6. Kabwe, the second largest city in Zambia, is contaminated by lead mining and smelting. A 2006 study found children's blood lead levels exceeded recommended levels by five to ten times due to contamination. Children who play in the soil and young men who do small-scale mining are most at risk.

The Zambian government is dealing with the issue thanks to $26 million from the World Bank and Nordic Development Fund.

7. Kalimantan, on the Indonesian portion of the island of Borneo, has small-scale gold mining, which is the support for 43,000 people. Most use mercury, which extracts gold from ore and is then burned off. The UN estimates that worldwide, this process each year releases more than 1,000 tons of mercury into the environment, 30 percent of all man-made mercury emissions. Mercury is a neurotoxin affecting local people directly through the air but also all of us through fish.

The Indonesian government signed the Minamata Convention on Mercury October 10 this year and supported Blacksmith Institute and a local NGO, Yayasan Tambuhak Sinta (YTS), to reduce mercury release and exposure.
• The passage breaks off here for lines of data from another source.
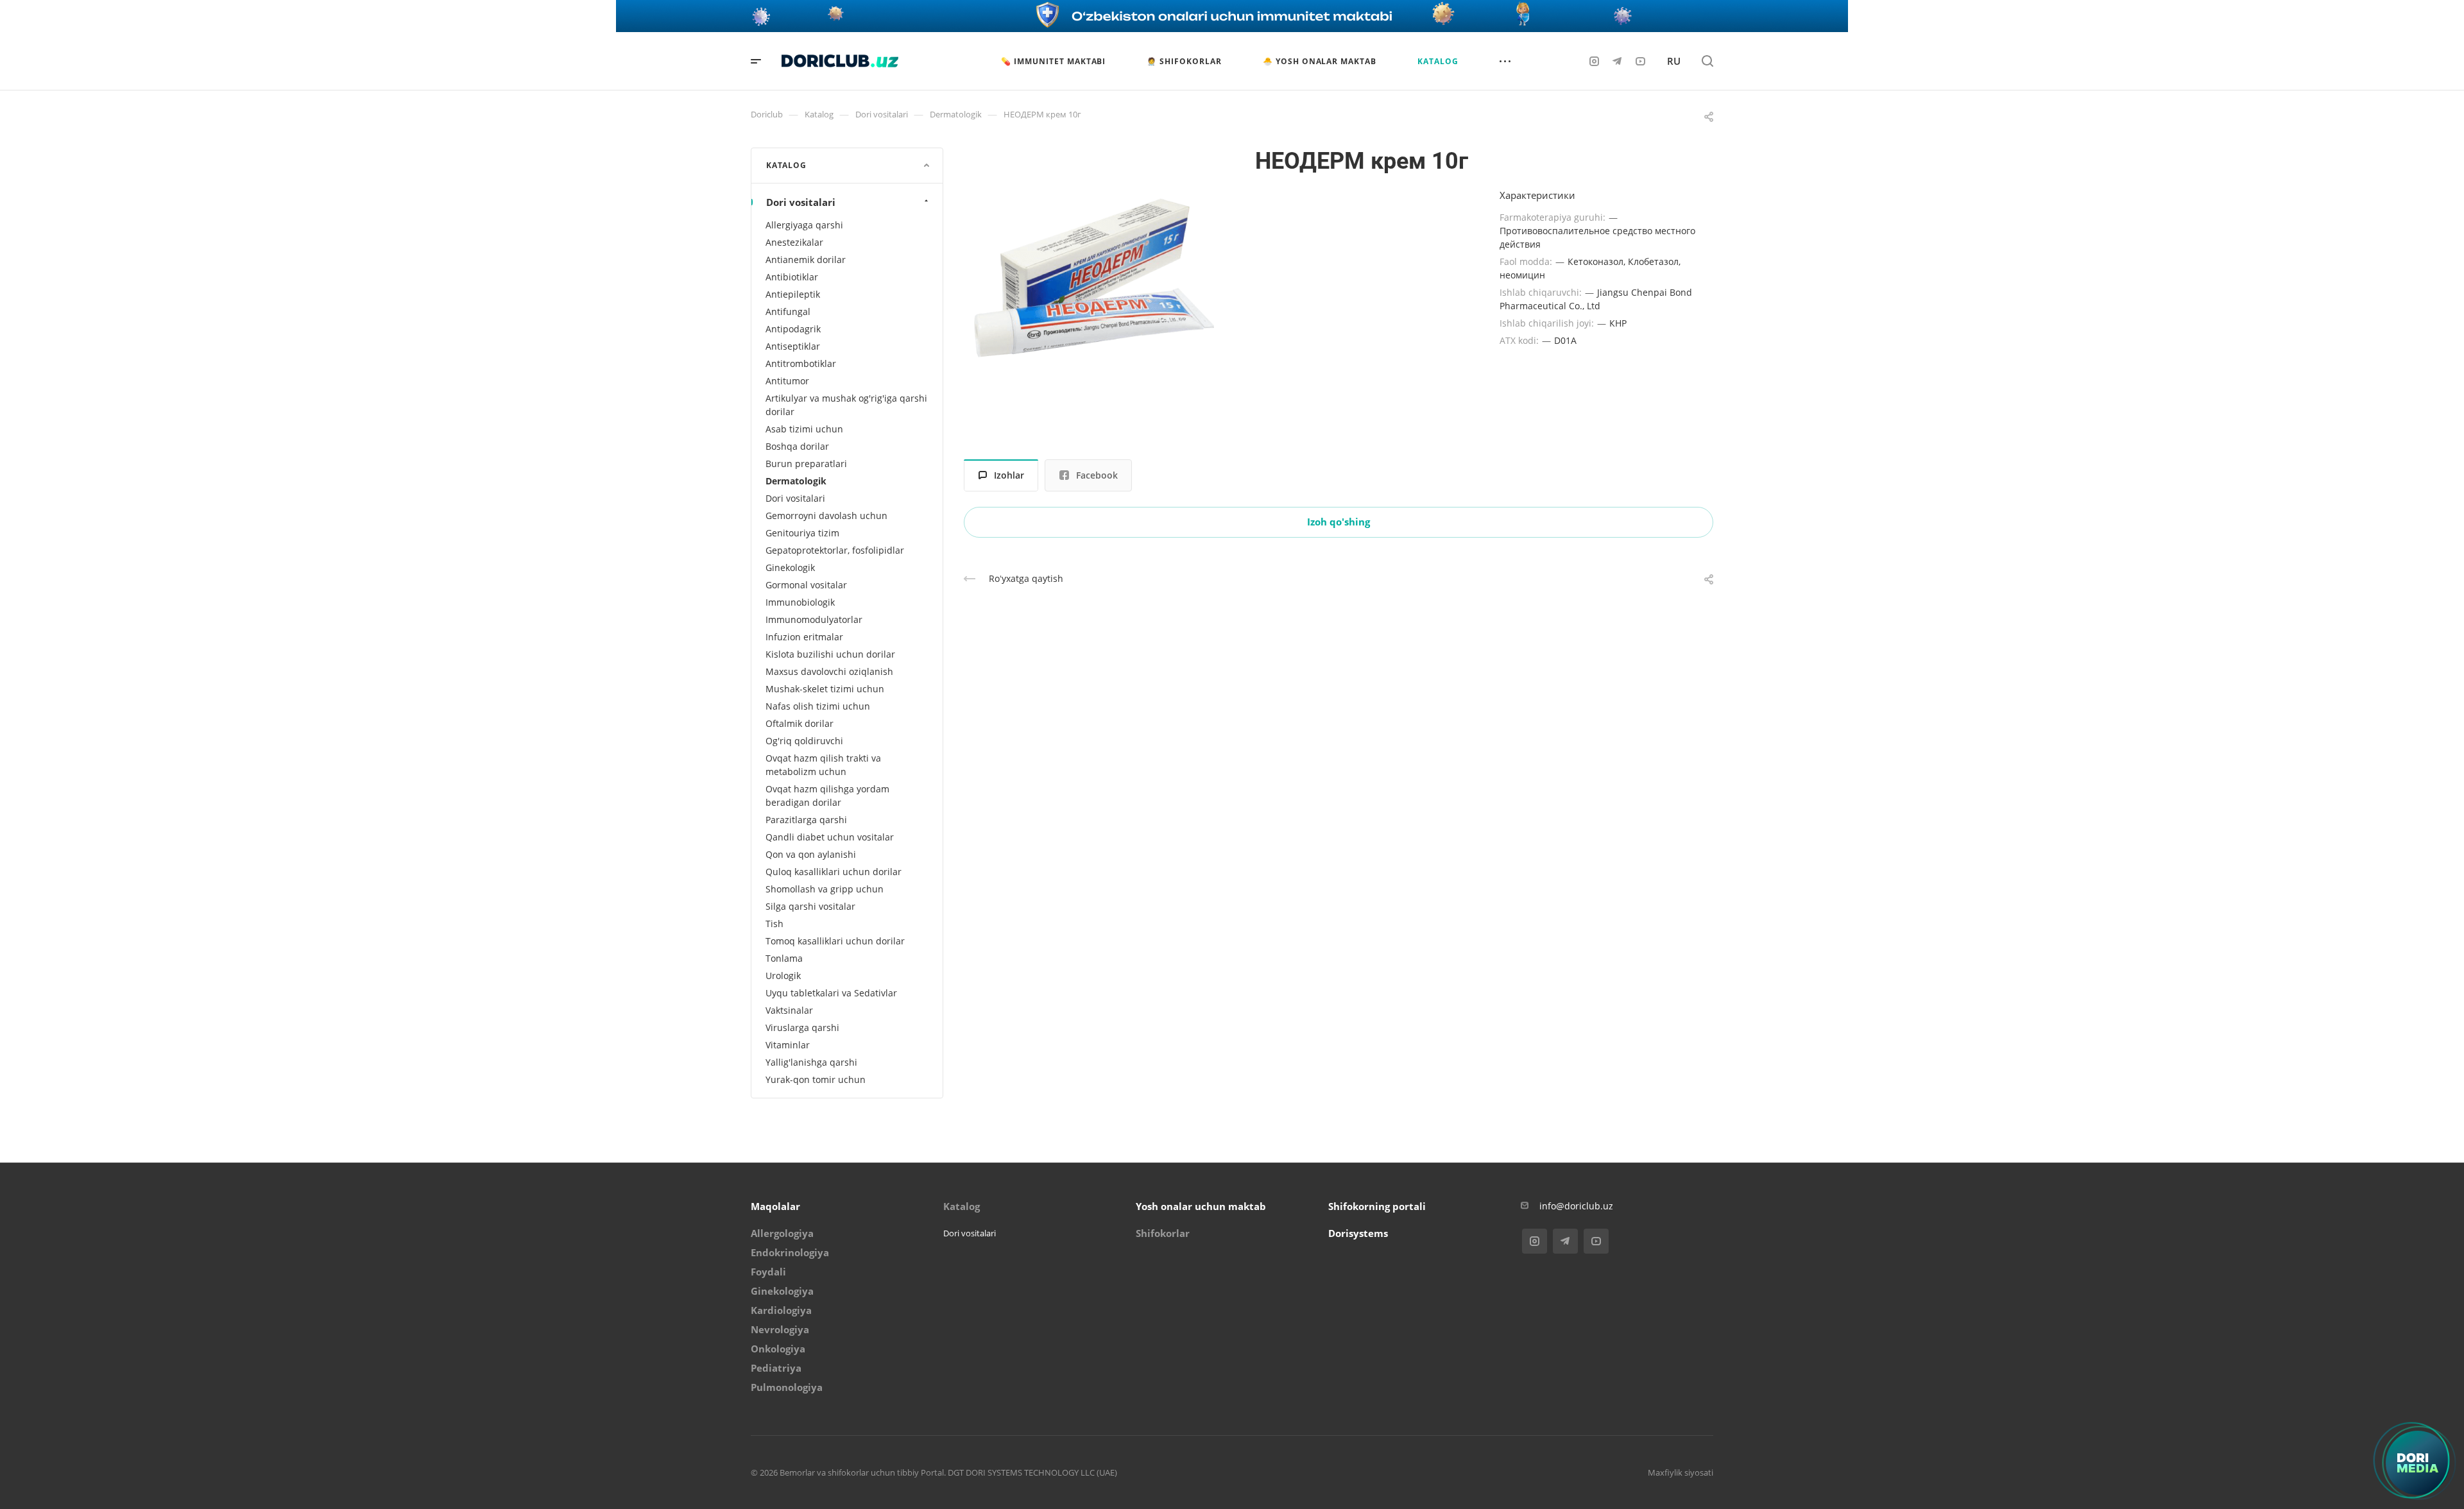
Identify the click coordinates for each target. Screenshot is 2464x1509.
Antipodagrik (793, 329)
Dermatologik (796, 481)
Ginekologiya (782, 1290)
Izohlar (1009, 475)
8. The Matanza-Riachuelo River Basin in Buenos Aires, in Argentina has 15,000 industries releasing chemicals into the river. A 2008 report said that soil on the banks of the river contained high levels of zinc, lead, copper, nickel, and total chromium.

Some 12,000 of the people near the river basin live on land not fit for human habitation. They suffer from diarrheal diseases, respiratory diseases, and cancer. Water from wells near the Matanza- Riachuelo river basin was not safe for drinking due to contamination. However, a billion dollar World Bank-funded effort will focus on sanitation and industrial pollutant abatement.

9. The Niger River Delta in Nigeria has long seen oil spilled from production sites and pipelines, in part due to insecurity and ethnic conflict over recent years. Between 1976 and 2001 there were nearly 7,000 oil spills where most of the oil was never recovered. An average of 240,000 barrels of crude oil are spilled in the Niger delta every year due to mechanical failure, third party activity, and many unknown causes. The spills contaminated the surface and ground water, the air, and crops with hydrocarbons, including known carcinogens like polycyclic aromatic hydrocarbon.

10. Norilsk, Russia is an industrial city that held the world's largest heavy metals smelting complex until the early 2000s. Nearly 500 tons each of copper and nickel oxides and two million tons of sulfur dioxide are released annually into the air. Life expectancy for factory workers in Norilsk is 10 years below the Russian average. Some 130,000 local residents are exposed to particulates, sulfur dioxide, heavy metals, and phenols each day. Past studies have found elevated copper and nickel concentrations in soil nearly everywhere within a 60km radius of the city. This has led to increased levels of respiratory diseases and cancers of the lungs and digestive system.

Despite these Top Ten threats, some progress has been made in recent years to clean up sites. However, said one Blacksmith expert, some sites are too vast and require decades of work and billions of dollars to clean up.

Blacksmith is working with funding from the World Bank and other donors to apply low-cost engineering solutions so that gold miners can recycle mercury instead of releasing it into the air, and it is devising similar solutions to reduce pollution.

Ben Barber is a communications advisor to Blacksmith Institute.